▸ **WHAT TO WORK ON**
Set the records down again in full, with every word kept.

::: GIVEN RECORDS :::

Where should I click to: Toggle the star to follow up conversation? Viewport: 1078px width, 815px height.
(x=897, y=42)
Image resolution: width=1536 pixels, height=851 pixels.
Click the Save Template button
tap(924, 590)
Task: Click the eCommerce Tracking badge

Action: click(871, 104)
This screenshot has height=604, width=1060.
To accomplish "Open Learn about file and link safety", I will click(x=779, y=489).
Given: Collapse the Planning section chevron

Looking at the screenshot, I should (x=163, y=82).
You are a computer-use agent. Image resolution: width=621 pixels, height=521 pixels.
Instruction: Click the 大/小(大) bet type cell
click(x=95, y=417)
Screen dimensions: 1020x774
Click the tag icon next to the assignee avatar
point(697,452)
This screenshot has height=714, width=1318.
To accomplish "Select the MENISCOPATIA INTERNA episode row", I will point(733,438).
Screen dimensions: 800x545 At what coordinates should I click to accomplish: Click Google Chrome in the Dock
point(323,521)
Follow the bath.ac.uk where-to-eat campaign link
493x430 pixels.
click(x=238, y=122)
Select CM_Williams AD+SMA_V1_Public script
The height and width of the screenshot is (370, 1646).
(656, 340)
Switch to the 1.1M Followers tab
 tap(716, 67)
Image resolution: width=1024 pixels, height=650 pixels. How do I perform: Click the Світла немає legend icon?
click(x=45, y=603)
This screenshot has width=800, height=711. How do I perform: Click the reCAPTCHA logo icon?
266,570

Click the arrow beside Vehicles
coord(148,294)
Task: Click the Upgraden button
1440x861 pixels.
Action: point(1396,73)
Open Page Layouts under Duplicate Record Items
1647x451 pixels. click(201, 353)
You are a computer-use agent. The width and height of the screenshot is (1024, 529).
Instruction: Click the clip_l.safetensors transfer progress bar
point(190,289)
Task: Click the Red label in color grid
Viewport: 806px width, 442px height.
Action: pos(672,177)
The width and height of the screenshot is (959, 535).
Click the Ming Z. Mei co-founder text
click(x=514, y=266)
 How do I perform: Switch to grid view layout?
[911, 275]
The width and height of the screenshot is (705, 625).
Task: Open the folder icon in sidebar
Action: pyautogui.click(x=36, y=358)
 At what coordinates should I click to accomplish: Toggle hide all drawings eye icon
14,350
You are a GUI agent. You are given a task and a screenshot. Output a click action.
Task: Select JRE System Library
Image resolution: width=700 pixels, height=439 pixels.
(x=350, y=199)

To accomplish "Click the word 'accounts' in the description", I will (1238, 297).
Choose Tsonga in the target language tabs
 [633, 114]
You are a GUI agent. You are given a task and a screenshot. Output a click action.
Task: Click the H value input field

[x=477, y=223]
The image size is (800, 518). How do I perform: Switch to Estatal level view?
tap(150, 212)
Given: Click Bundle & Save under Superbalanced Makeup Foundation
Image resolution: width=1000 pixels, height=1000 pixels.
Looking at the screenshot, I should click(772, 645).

:::

▸ **OUTPUT**
Where should I click to: Toggle the star to follow up conversation? Viewport: 1078px width, 815px height.
(x=897, y=42)
Image resolution: width=1536 pixels, height=851 pixels.
Click the Save Template button
tap(924, 590)
Task: Click the eCommerce Tracking badge

Action: click(871, 104)
This screenshot has height=604, width=1060.
To accomplish "Open Learn about file and link safety", I will click(x=779, y=489).
Given: Collapse the Planning section chevron

Looking at the screenshot, I should (x=163, y=82).
You are a computer-use agent. Image resolution: width=621 pixels, height=521 pixels.
Instruction: Click the 大/小(大) bet type cell
click(x=95, y=417)
Screen dimensions: 1020x774
Click the tag icon next to the assignee avatar
point(697,452)
This screenshot has height=714, width=1318.
To accomplish "Select the MENISCOPATIA INTERNA episode row", I will point(733,438).
Screen dimensions: 800x545 At what coordinates should I click to accomplish: Click Google Chrome in the Dock
point(323,521)
Follow the bath.ac.uk where-to-eat campaign link
493x430 pixels.
click(x=238, y=122)
Select CM_Williams AD+SMA_V1_Public script
The height and width of the screenshot is (370, 1646).
(656, 340)
Switch to the 1.1M Followers tab
 tap(716, 67)
Image resolution: width=1024 pixels, height=650 pixels. How do I perform: Click the Світла немає legend icon?
click(x=45, y=603)
This screenshot has width=800, height=711. How do I perform: Click the reCAPTCHA logo icon?
266,570

Click the arrow beside Vehicles
coord(148,294)
Task: Click the Upgraden button
1440x861 pixels.
Action: point(1396,73)
Open Page Layouts under Duplicate Record Items
1647x451 pixels. click(201, 353)
You are a computer-use agent. The width and height of the screenshot is (1024, 529).
Instruction: Click the clip_l.safetensors transfer progress bar
point(190,289)
Task: Click the Red label in color grid
Viewport: 806px width, 442px height.
Action: pos(672,177)
The width and height of the screenshot is (959, 535).
Click the Ming Z. Mei co-founder text
click(x=514, y=266)
 How do I perform: Switch to grid view layout?
[911, 275]
The width and height of the screenshot is (705, 625).
Task: Open the folder icon in sidebar
Action: pyautogui.click(x=36, y=358)
 At what coordinates should I click to accomplish: Toggle hide all drawings eye icon
14,350
You are a GUI agent. You are given a task and a screenshot. Output a click action.
Task: Select JRE System Library
Image resolution: width=700 pixels, height=439 pixels.
(x=350, y=199)

To accomplish "Click the word 'accounts' in the description", I will (1238, 297).
Choose Tsonga in the target language tabs
 [633, 114]
You are a GUI agent. You are given a task and a screenshot. Output a click action.
Task: Click the H value input field

[x=477, y=223]
The image size is (800, 518). How do I perform: Switch to Estatal level view?
tap(150, 212)
Given: Click Bundle & Save under Superbalanced Makeup Foundation
Image resolution: width=1000 pixels, height=1000 pixels.
Looking at the screenshot, I should click(772, 645).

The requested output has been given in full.